Problem details - Please repeat only the lines below starting at the line that holds "(08) 6401 5005 (1331, 1153)" and ending at the line that holds "Om [tab] (401, 1157)", exactly, with both of those lines included and every picture omitted.

** Opening Extracted material block **

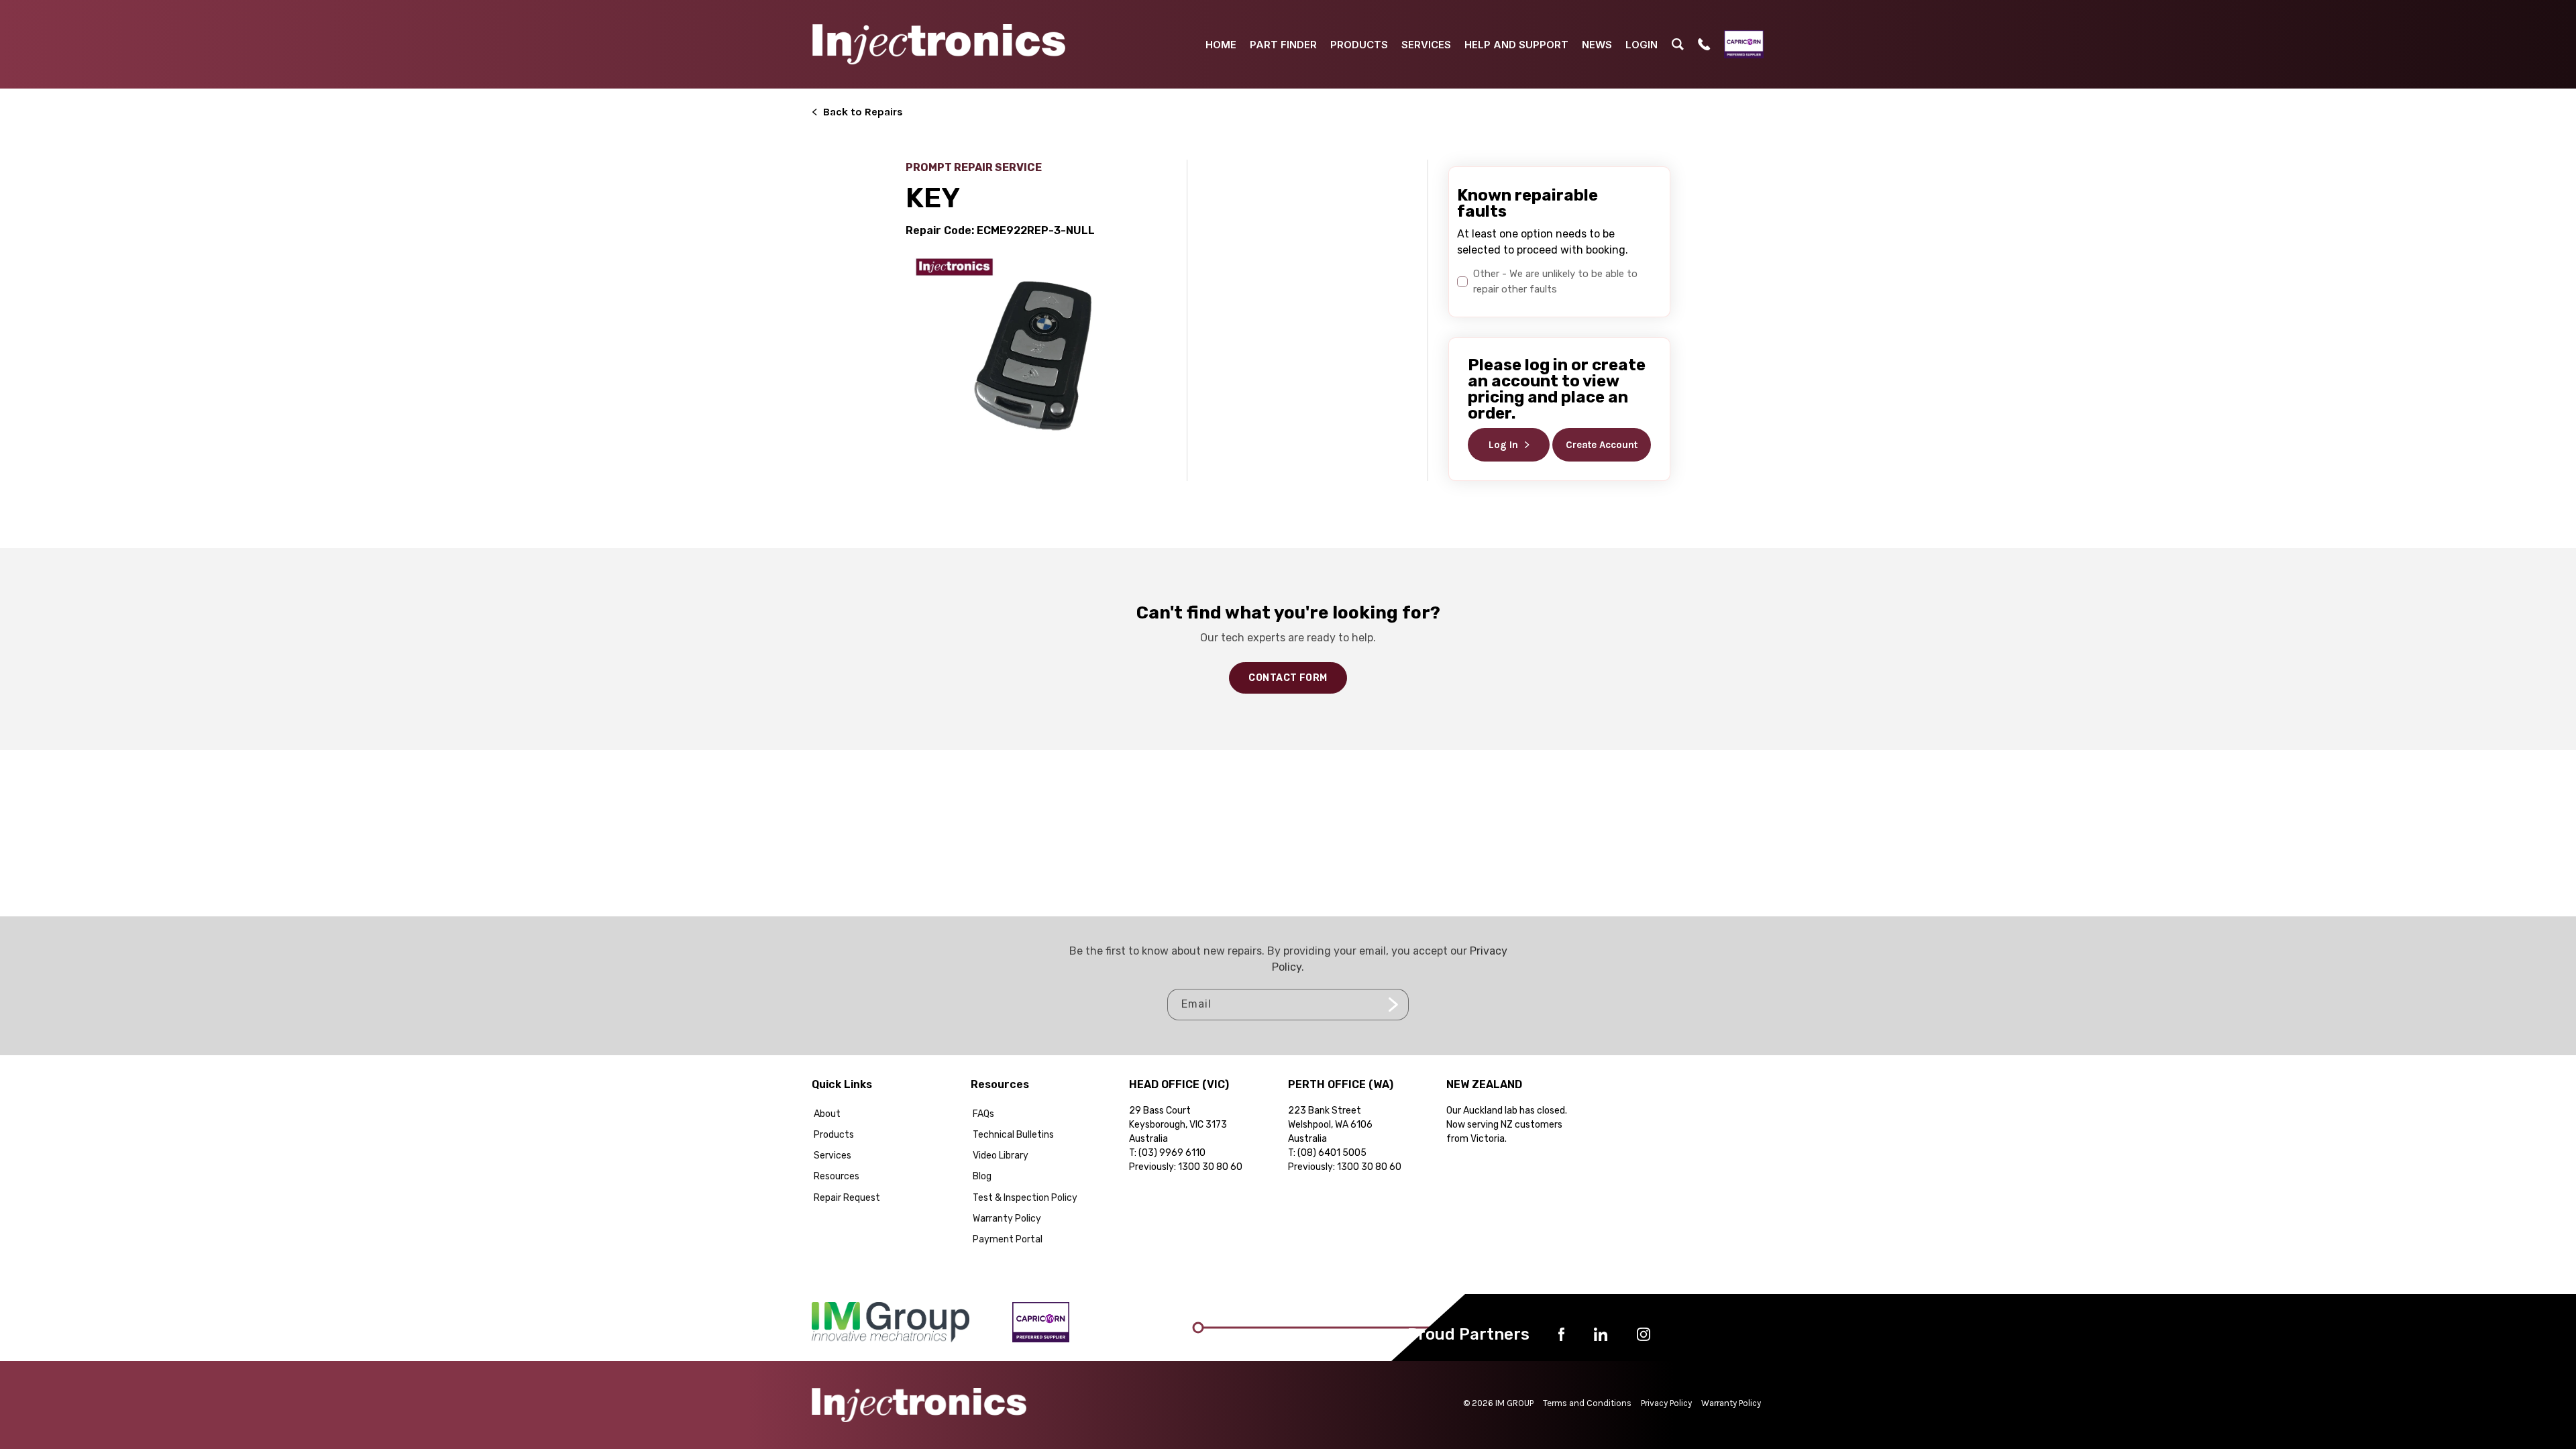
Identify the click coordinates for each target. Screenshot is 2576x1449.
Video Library (1000, 1155)
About (827, 1114)
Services (832, 1155)
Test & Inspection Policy (1025, 1197)
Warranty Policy (1007, 1218)
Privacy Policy (1666, 1403)
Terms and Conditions (1587, 1403)
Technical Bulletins (1013, 1134)
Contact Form (1287, 678)
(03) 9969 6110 (1171, 1153)
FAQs (983, 1114)
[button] (1677, 44)
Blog (982, 1176)
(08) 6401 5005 (1331, 1153)
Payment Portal (1007, 1239)
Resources (836, 1176)
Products (834, 1134)
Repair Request (847, 1197)
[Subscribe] (1393, 1004)
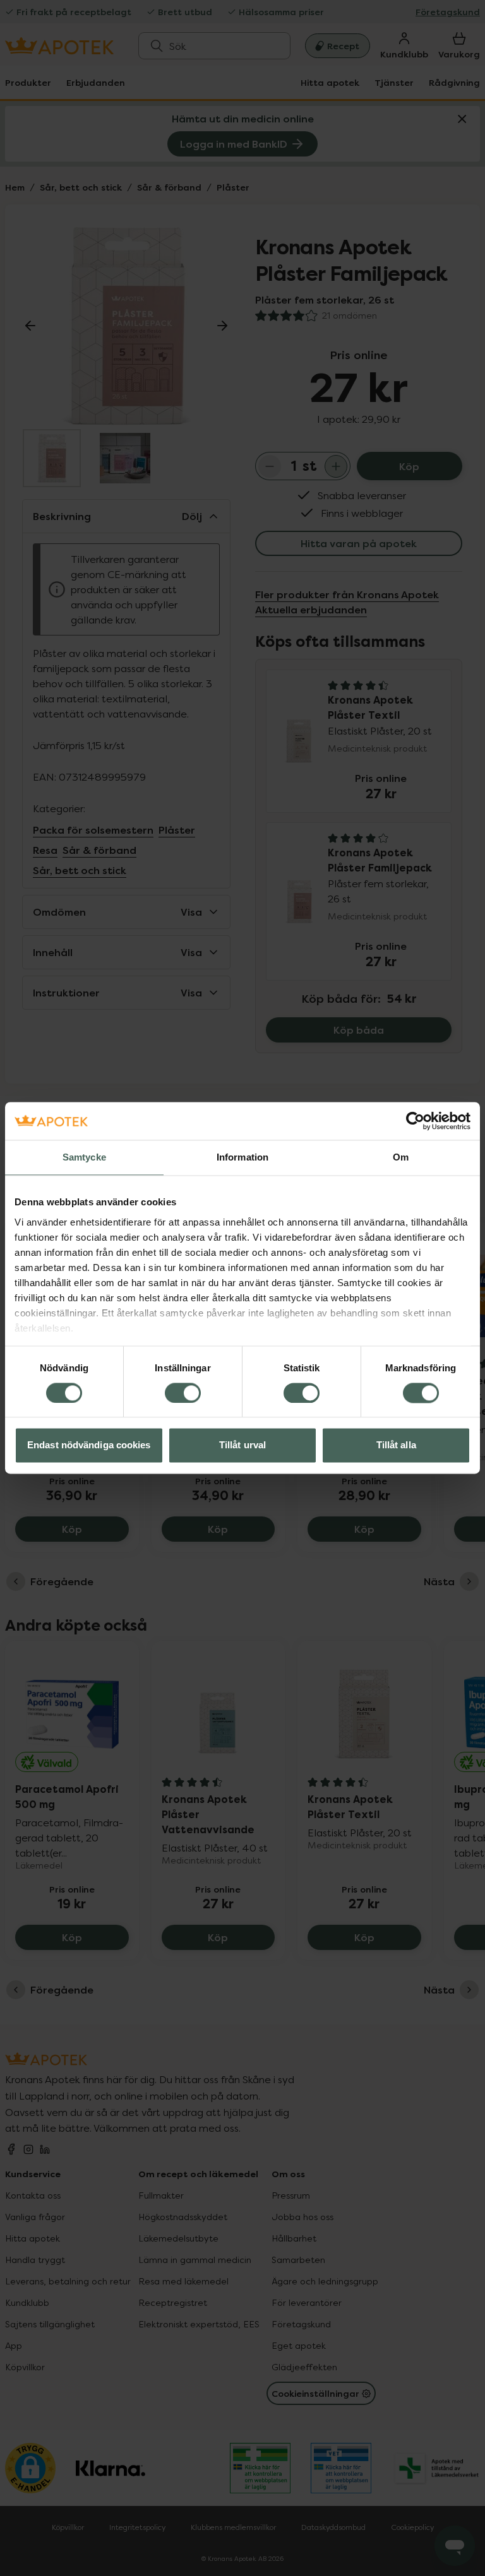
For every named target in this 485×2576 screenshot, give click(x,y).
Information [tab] (242, 1157)
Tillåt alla (396, 1445)
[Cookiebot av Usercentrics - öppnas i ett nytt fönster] (415, 1120)
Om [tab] (401, 1157)
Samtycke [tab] (84, 1157)
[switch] (183, 1393)
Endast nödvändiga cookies (89, 1445)
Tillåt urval (242, 1445)
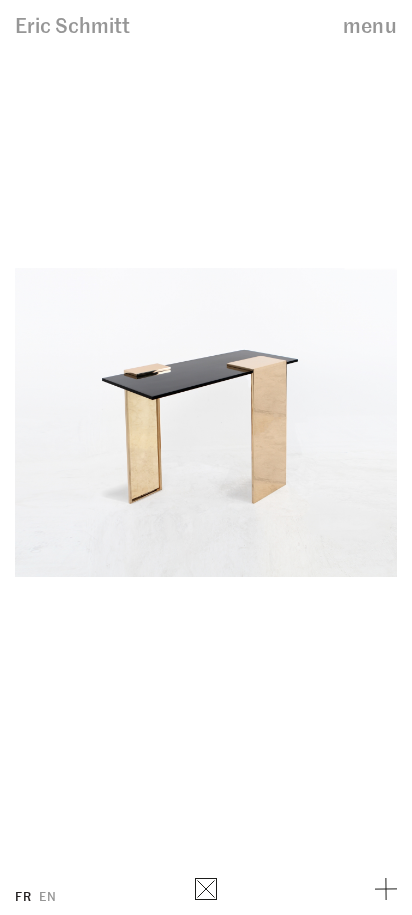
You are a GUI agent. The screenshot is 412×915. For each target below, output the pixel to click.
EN (47, 895)
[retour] (206, 889)
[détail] (386, 889)
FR (23, 895)
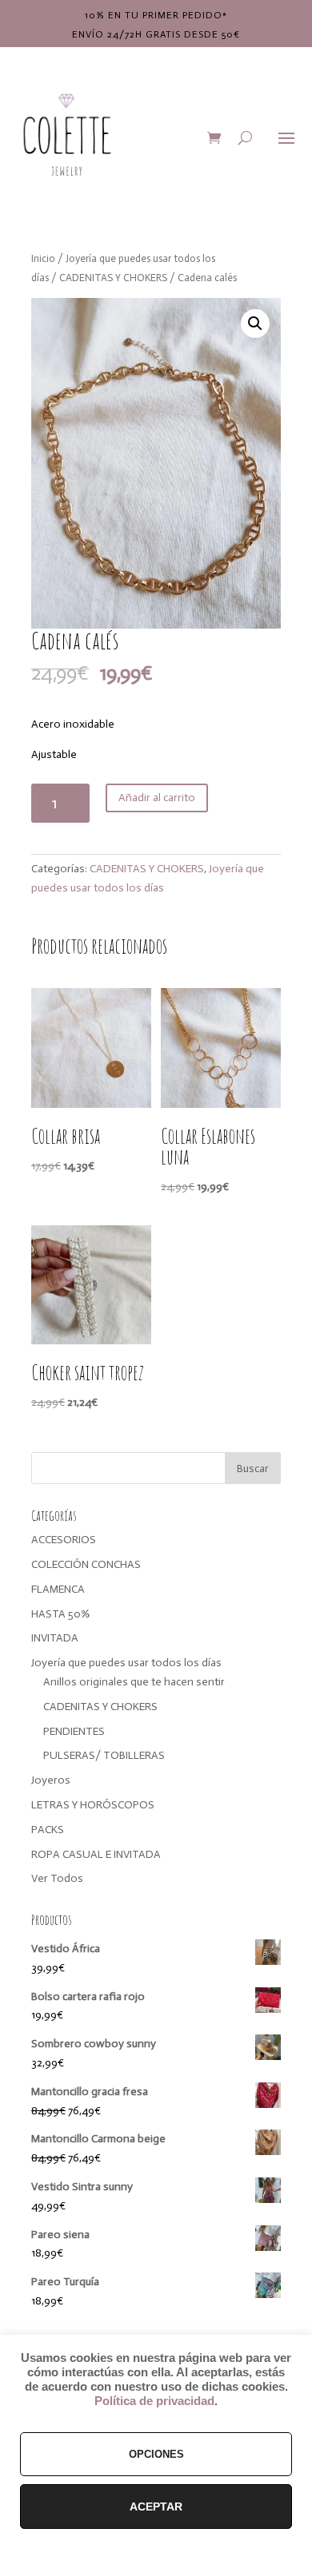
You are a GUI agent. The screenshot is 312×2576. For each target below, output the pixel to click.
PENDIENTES (74, 1731)
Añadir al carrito (156, 797)
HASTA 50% (60, 1614)
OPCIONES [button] (156, 2454)
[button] (255, 323)
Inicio (43, 258)
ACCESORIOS (63, 1539)
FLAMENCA (58, 1589)
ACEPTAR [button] (156, 2506)
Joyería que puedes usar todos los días (126, 1662)
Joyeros (50, 1780)
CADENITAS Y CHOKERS (113, 278)
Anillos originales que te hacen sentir (134, 1682)
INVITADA (54, 1638)
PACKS (47, 1829)
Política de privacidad (154, 2401)
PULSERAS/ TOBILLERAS (104, 1755)
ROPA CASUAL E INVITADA (96, 1854)
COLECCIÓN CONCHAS (86, 1564)
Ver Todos (57, 1878)
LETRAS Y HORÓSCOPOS (92, 1805)
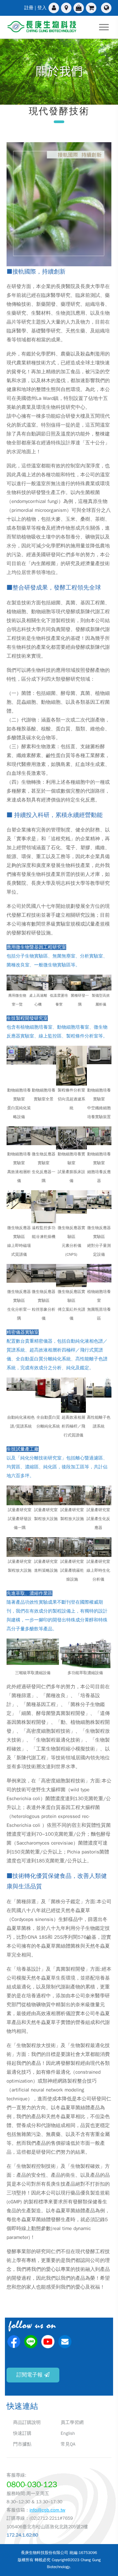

** Closing Extracted material block **

Written answer -
(08) 6401 5005 (1331, 1153)
Payment Portal (1007, 1239)
Resources (836, 1176)
Products (834, 1134)
Repair Request (847, 1197)
[Subscribe] (1393, 1004)
For every named target in this 485×2576 screenshot, give click(x,y).
Information [tab] (242, 1157)
Tillåt alla (396, 1445)
[Cookiebot av Usercentrics - öppnas i ett nytt fönster] (415, 1120)
Om [tab] (401, 1157)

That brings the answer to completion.